▶ [Task prompt] After locating the line with "Given: Open Zapiski meeting notes", retype it and every later line exactly, stopping at the end of the records.

[Dataset records]
-------

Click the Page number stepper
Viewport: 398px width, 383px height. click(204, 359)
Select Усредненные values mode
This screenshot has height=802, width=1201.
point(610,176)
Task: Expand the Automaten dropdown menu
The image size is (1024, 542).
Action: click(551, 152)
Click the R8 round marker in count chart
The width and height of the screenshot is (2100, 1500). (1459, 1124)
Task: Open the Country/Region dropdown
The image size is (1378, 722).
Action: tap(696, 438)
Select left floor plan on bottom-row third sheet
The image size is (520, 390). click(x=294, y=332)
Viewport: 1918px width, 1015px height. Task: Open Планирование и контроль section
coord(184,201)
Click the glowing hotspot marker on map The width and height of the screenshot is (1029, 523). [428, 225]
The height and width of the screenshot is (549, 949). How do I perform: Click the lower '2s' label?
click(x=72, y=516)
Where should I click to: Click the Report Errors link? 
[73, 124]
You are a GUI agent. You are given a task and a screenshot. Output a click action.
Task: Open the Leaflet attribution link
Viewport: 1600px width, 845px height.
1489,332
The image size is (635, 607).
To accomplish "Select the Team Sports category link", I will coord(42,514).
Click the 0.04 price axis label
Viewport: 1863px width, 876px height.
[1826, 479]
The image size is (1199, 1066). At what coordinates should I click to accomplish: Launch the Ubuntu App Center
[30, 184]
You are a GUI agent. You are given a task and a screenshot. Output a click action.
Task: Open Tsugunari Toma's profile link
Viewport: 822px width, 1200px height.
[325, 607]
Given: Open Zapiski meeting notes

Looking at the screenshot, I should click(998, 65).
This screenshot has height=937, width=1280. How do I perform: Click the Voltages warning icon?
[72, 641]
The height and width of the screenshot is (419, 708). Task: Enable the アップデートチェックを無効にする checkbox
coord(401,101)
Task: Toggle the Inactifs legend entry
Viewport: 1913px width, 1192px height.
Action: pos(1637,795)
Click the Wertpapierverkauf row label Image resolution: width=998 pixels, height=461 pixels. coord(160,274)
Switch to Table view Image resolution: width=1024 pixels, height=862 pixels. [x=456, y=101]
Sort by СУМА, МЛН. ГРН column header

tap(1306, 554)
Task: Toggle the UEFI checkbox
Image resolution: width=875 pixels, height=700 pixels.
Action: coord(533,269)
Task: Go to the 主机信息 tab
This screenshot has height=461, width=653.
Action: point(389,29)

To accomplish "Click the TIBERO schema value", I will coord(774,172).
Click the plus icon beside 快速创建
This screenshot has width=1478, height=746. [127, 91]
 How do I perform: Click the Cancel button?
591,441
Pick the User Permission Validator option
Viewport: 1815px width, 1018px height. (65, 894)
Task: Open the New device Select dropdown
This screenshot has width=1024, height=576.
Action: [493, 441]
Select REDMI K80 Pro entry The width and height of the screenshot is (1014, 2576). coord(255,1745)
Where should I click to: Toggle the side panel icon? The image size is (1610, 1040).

-------

▶ [Answer space]
Given: Open Zapiski meeting notes

Looking at the screenshot, I should click(998, 65).
This screenshot has height=937, width=1280. How do I perform: Click the Voltages warning icon?
[72, 641]
The height and width of the screenshot is (419, 708). Task: Enable the アップデートチェックを無効にする checkbox
coord(401,101)
Task: Toggle the Inactifs legend entry
Viewport: 1913px width, 1192px height.
Action: pos(1637,795)
Click the Wertpapierverkauf row label Image resolution: width=998 pixels, height=461 pixels. coord(160,274)
Switch to Table view Image resolution: width=1024 pixels, height=862 pixels. [x=456, y=101]
Sort by СУМА, МЛН. ГРН column header

tap(1306, 554)
Task: Toggle the UEFI checkbox
Image resolution: width=875 pixels, height=700 pixels.
Action: coord(533,269)
Task: Go to the 主机信息 tab
This screenshot has height=461, width=653.
Action: point(389,29)

To accomplish "Click the TIBERO schema value", I will coord(774,172).
Click the plus icon beside 快速创建
This screenshot has width=1478, height=746. [127, 91]
 How do I perform: Click the Cancel button?
591,441
Pick the User Permission Validator option
Viewport: 1815px width, 1018px height. (65, 894)
Task: Open the New device Select dropdown
This screenshot has width=1024, height=576.
Action: [493, 441]
Select REDMI K80 Pro entry The width and height of the screenshot is (1014, 2576). coord(255,1745)
Where should I click to: Toggle the side panel icon? The image size is (1610, 1040).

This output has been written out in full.